Key hard skills and tools include:
- SQL and Python
- Data modeling for analytics and ML
- ETL and ELT pipeline design
- Apache Spark or similar processing frameworks
- Airflow or Prefect for orchestration
- Cloud data warehouses
- Object storage systems
- Data quality validation tools
According to the U.S. Bureau of Labor Statistics, data-related roles show growth well above the average through 2034, driven by AI and analytics adoption. Salary data reflects this demand. Indeed reports an average Data Engineer salary of about $145,000 per year in the United States, with senior roles often exceeding $180,000 in large technology companies.
9. LLM / Generative AI Engineer (apps + agents)
An LLM / Gen AI Engineer builds user-facing systems that rely on large language models. The role focuses on application logic, agent behavior, and controlled interaction with external tools or data sources. Work often includes chat interfaces, task-oriented agents, retrieval-based systems, and workflow automation. The goal stays practical: make models useful and keep outputs predictable enough for real users.
Key hard skills and tools include:
- Python and JavaScript
- LLM APIs and open-source models
- Prompt design with evaluation methods
- RAG system design
- Vector databases
- Agent frameworks
- API design and backend services
- Basic ML quality metrics
Glassdoor reports average total compensation for LLM and generative AI engineers between $160,000 and $190,000 per year in the United States. Senior roles tied to agent-based systems often exceed $210,000, especially in AI-first startups.

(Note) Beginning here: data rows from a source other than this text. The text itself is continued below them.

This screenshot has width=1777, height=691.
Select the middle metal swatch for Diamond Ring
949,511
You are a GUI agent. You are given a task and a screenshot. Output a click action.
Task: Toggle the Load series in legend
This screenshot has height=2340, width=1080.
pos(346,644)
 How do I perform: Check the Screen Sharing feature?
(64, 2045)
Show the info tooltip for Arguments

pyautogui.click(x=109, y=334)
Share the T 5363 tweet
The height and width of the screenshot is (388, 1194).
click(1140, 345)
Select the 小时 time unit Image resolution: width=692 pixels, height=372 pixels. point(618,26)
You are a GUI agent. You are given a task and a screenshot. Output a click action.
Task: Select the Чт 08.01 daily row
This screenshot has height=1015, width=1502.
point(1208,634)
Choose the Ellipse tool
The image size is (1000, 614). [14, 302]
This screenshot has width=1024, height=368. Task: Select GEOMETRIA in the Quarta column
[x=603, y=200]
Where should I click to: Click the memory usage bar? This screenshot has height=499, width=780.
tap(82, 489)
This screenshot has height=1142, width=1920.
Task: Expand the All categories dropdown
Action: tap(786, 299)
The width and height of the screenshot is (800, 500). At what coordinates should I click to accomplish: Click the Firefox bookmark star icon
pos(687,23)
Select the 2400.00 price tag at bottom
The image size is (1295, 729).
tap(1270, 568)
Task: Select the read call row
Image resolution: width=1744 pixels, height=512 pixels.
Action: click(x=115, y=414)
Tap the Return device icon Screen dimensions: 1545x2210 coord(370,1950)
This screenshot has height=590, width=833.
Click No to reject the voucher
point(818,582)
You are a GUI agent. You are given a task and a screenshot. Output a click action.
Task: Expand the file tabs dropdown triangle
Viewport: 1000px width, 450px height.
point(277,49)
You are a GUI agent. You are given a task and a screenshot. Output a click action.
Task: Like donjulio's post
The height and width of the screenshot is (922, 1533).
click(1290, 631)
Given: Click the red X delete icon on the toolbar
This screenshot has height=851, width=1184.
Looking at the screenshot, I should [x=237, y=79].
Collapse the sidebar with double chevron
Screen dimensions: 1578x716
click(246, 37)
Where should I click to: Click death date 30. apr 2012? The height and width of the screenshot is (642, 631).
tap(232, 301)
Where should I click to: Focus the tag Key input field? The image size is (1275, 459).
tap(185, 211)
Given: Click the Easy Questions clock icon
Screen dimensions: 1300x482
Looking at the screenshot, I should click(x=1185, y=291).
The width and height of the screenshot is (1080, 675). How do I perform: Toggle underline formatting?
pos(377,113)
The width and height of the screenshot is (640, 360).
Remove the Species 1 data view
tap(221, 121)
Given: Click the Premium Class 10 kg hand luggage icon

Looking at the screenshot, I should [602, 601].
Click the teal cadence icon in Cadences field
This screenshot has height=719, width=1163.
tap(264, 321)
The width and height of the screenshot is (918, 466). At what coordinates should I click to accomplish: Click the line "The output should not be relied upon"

10. AI Security / Privacy engineer
An AI Security or Privacy Engineer focuses on risk control in AI systems. This role protects models, data flows, and user interactions from misuse, leakage, or manipulation. Work often centers on threat analysis for AI features, access control design, and compliance with privacy rules. When AI systems handle sensitive data or operate at scale, this role becomes mandatory rather than optional.
Key hard skills and tools include:
- Security fundamentals for software systems
- Machine learning system architecture
- Data privacy concepts and compliance standards
- Identity and access management systems
- Secure API design
- Threat modeling for AI use cases
- Logging and audit frameworks
- Secure cloud configurations
Demand grows as AI systems become more widely used in finance, healthcare, insurance, and government sectors. Companies often add this role after security reviews flag AI-specific risks. Although this role rarely trends publicly, hiring pressure stays steady.
Closing note
As we can see across these roles, the corresponding uses of artificial intelligence mentioned already answer the broader question of ‘what is artificial intelligence in practice?’ These show how AI actively shapes products, security, research, data infrastructure, and everyday business decisions.
Each career path reflects a different way AI creates value. Demand grows because companies now treat AI as a long-term capability rather than an experiment.
We hope this list will help you discover more AI tech jobs that you can explore. Choose the position that matches your experience and skillset to become truly successful in this growing industry.